##### Ausgangstext

Verfahrensgang

LSG Nordrhein-Westfalen (Urteil vom 26.11.1990)

 

Tenor

Die Revision der Klägerin gegen das Urteil des Landessozialgerichts für das Land Nordrhein-Westfalen vom 26. November 1990 wird zurückgewiesen.

Außergerichtliche Kosten sind auch für das Revisionsverfahren nicht zu erstatten.

 

Tatbestand

I

Die am 4. März 1923 geborene Klägerin begehrt von der Beklagten Rente wegen Erwerbsunfähigkeit (EU) für die Zeit vom 1. Juli 1984 bis 31. März 1988. Seit April 1988 bezieht sie Altersruhegeld (Bescheid der Beklagten vom 26. Januar 1988).

##########
##### Datenauszüge

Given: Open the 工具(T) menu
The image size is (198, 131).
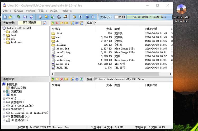Looking at the screenshot, I should (42, 11).
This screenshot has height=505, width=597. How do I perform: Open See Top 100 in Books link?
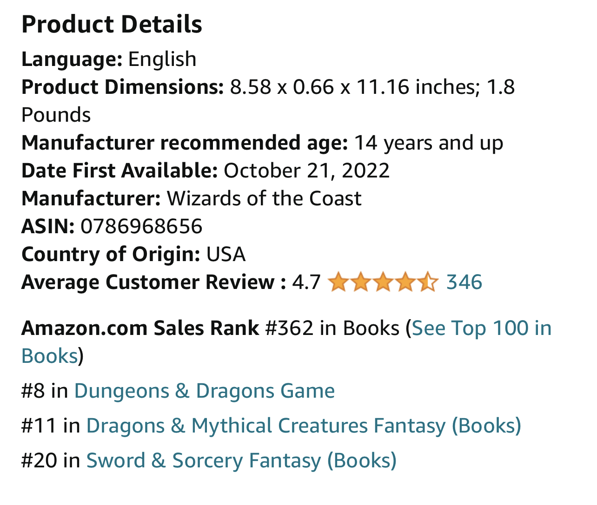coord(481,328)
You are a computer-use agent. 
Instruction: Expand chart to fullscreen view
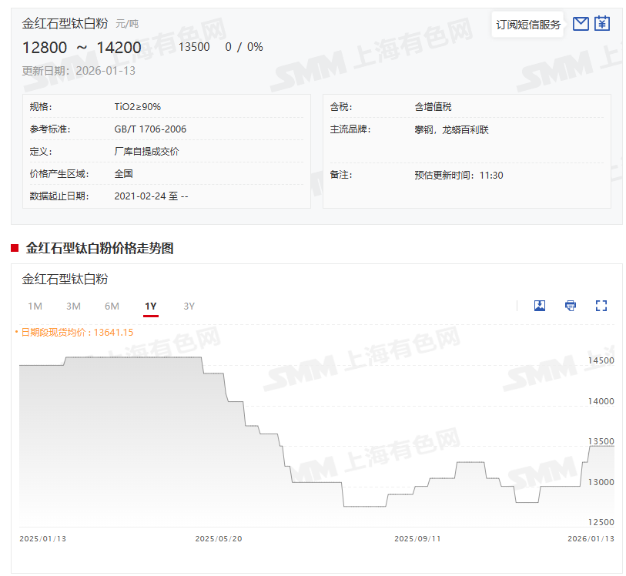[x=601, y=306]
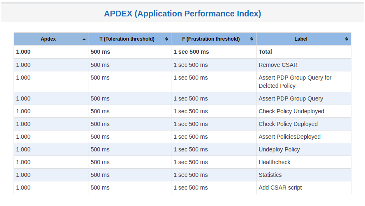Click the Frustration threshold sort arrows icon
Viewport: 365px width, 206px height.
[252, 39]
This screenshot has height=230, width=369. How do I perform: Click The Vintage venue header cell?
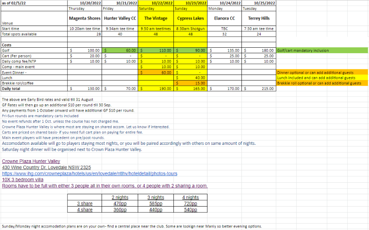pyautogui.click(x=156, y=18)
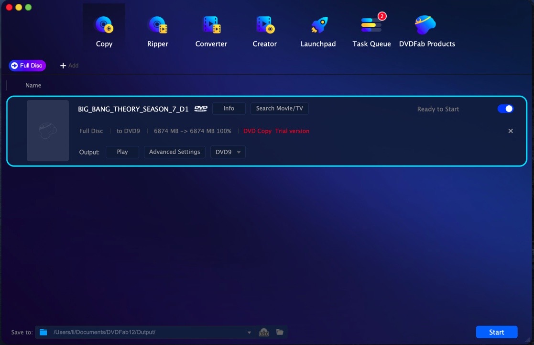Open the disc Info button

tap(229, 109)
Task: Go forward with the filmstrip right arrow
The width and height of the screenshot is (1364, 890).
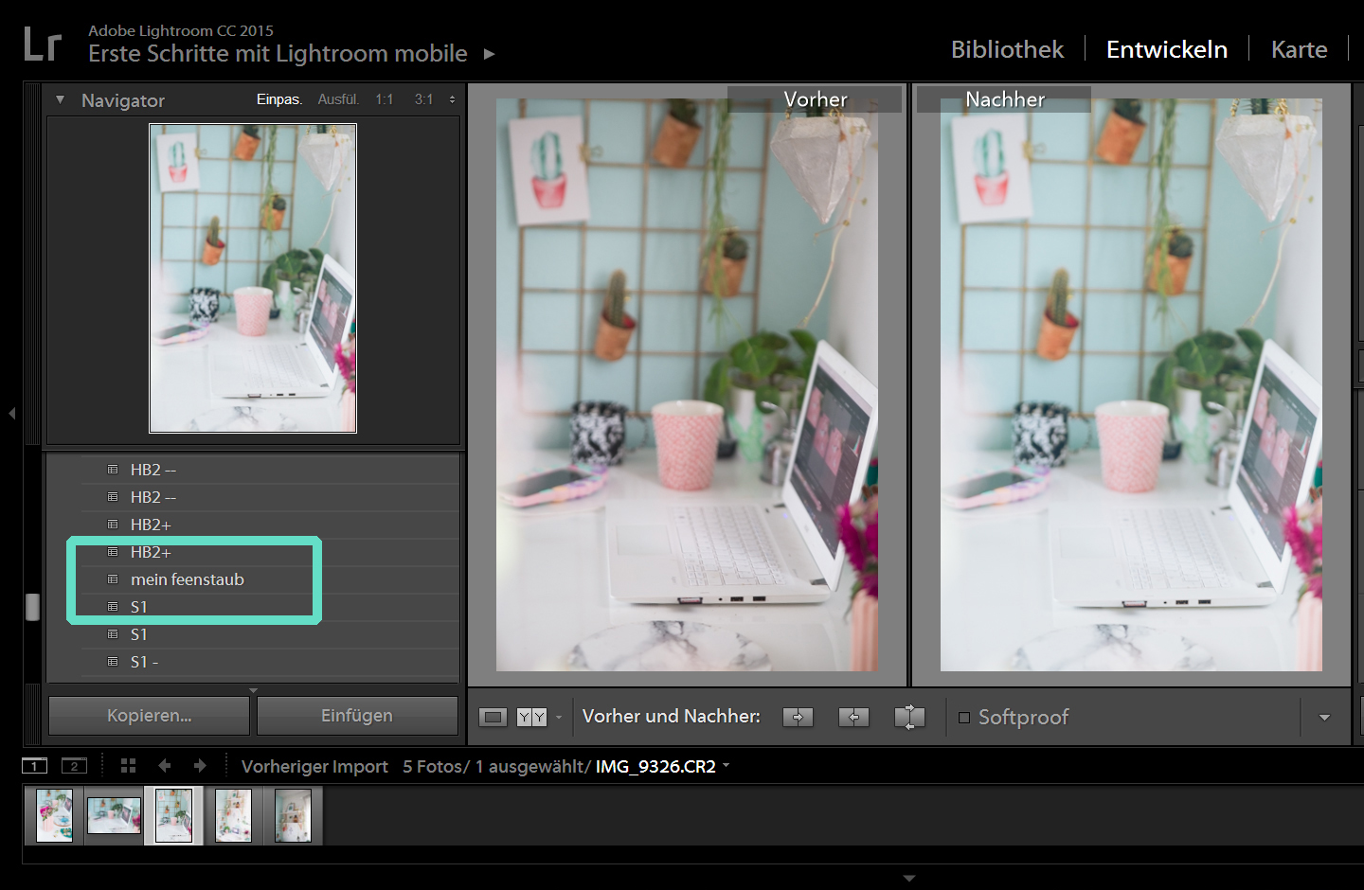Action: click(x=200, y=766)
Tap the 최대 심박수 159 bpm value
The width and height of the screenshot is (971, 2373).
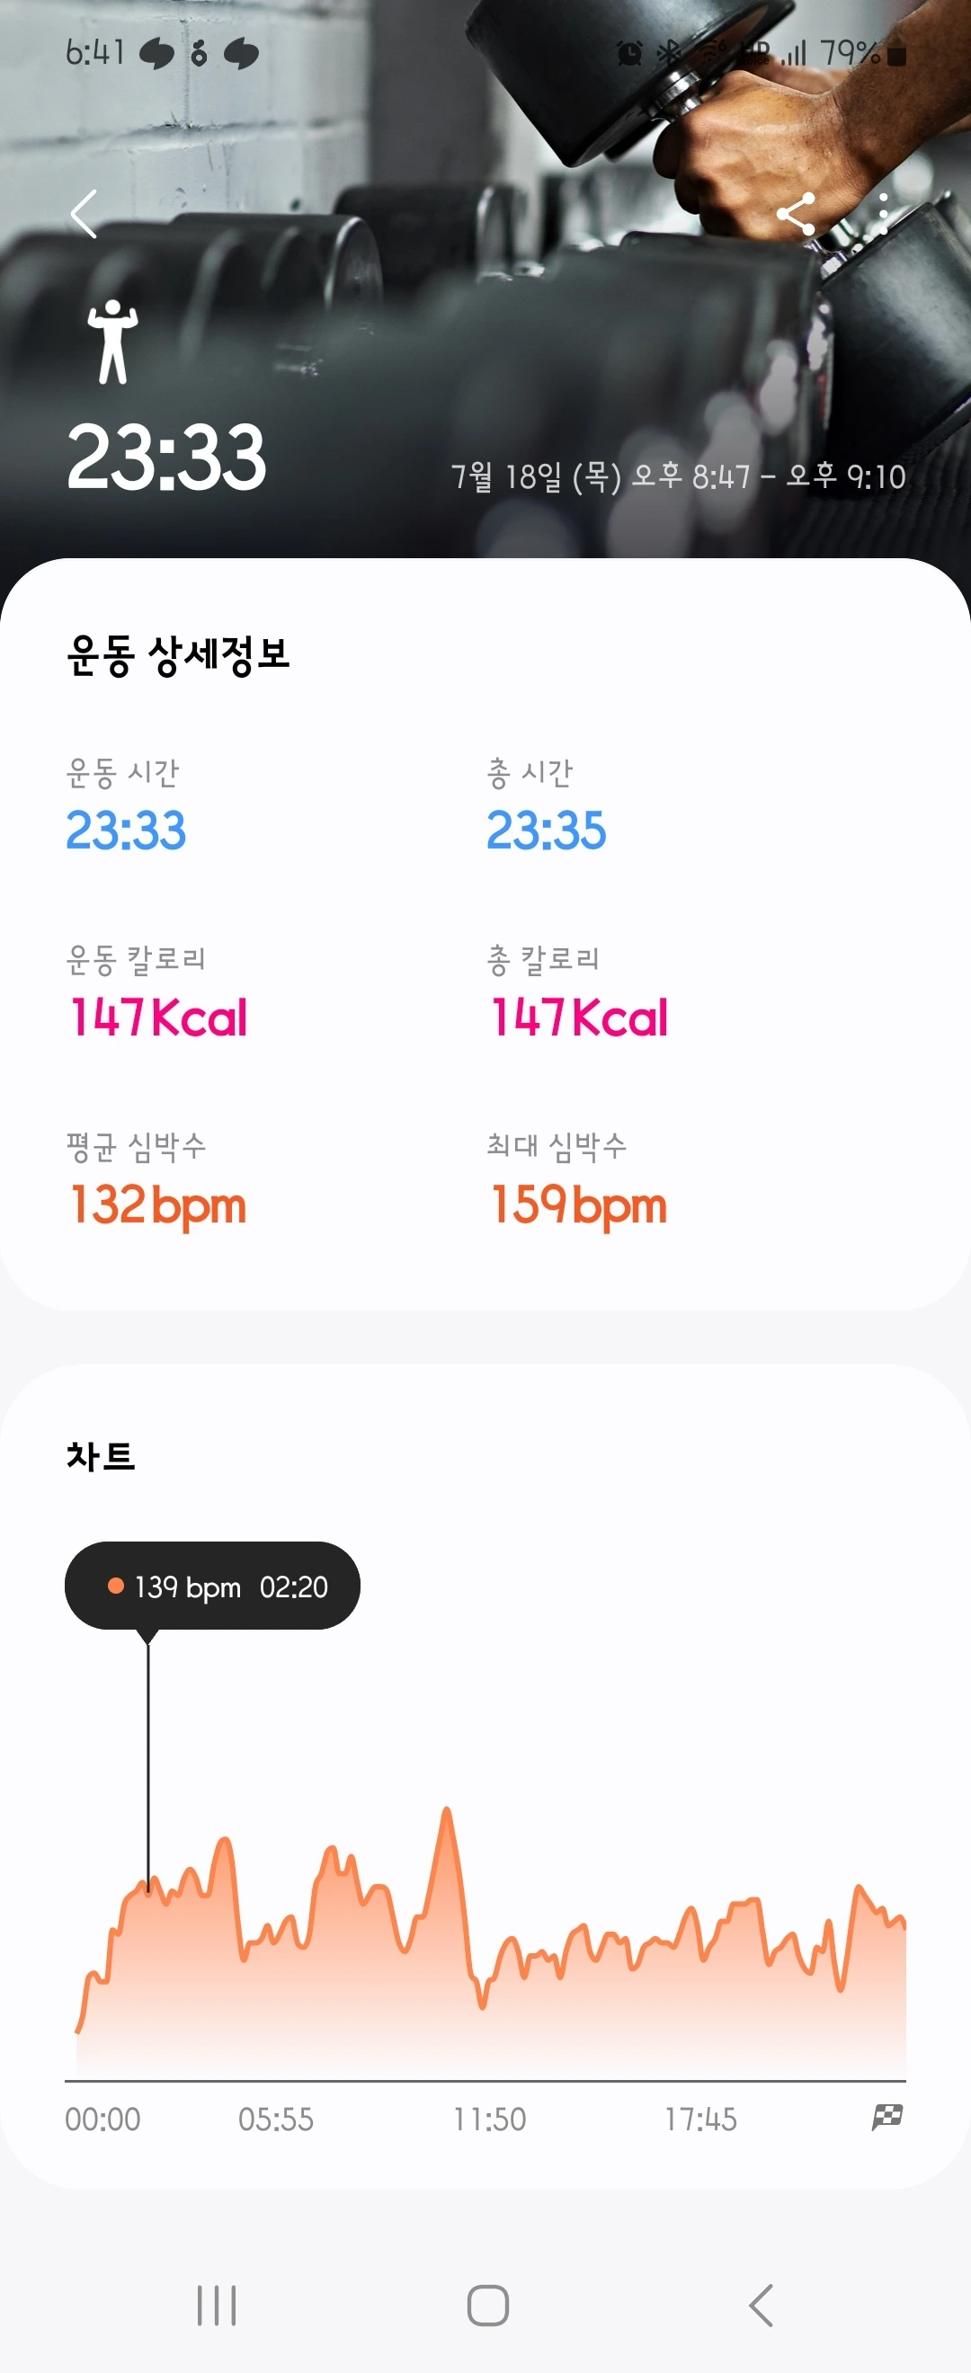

##########

> Deine Aufgaben
1. Schreibe den Urteilstext von "Die Revision der" bis "nicht zu erstatten." einschließlich erneut ab und ersetze darin "Außergerichtliche Kosten" durch "Gerichtskosten".
2. Schreibe den Urteilstext im Anschluss an seinen letzten Satz weiter.

> Gelöste Aufgaben
1.
Die Revision der Klägerin gegen das Urteil des Landessozialgerichts für das Land Nordrhein-Westfalen vom 26. November 1990 wird zurückgewiesen.

Gerichtskosten sind auch für das Revisionsverfahren nicht zu erstatten.

2.
Die Klägerin stützt sich auf folgende Versicherungszeiten in der Rentenversicherung der Arbeiter:

Von November 1941 bis Oktober 1942 Ersatzzeiten (12 Monate), von November 1942 bis Juni 1944 Pflichtbeiträge (20 Monate), von Januar 1982 bis Dezember 1983 freiwillige Beiträge (24 Monate) sowie von Januar 1984 bis April 1984 freiwillige Beiträge (4 Monate).

Seit dem 1. Januar 1986 sind durch das Inkrafttreten des Hinterbliebenenrenten- und Erziehungszeiten-Gesetzes vom 11. Juli 1985 – BGBl I S 1450 – (HEZG) außerdem noch 24 Monate Kindererziehungszeiten zu berücksichtigen.

Im Juni 1984 beantragte die Klägerin erstmals die Gewährung einer Rente wegen Erwerbsunfähigkeit. Der sie untersuchende Arzt gelangte zu dem Ergebnis, die Klägerin könne seit Antragstellung auf Dauer keine Erwerbstätigkeit mehr verrichten. Die Beklagte lehnte den Antrag ab (Bescheid vom 8. Februar 1985; Widerspruchsbescheid vom 3. Mai 1985).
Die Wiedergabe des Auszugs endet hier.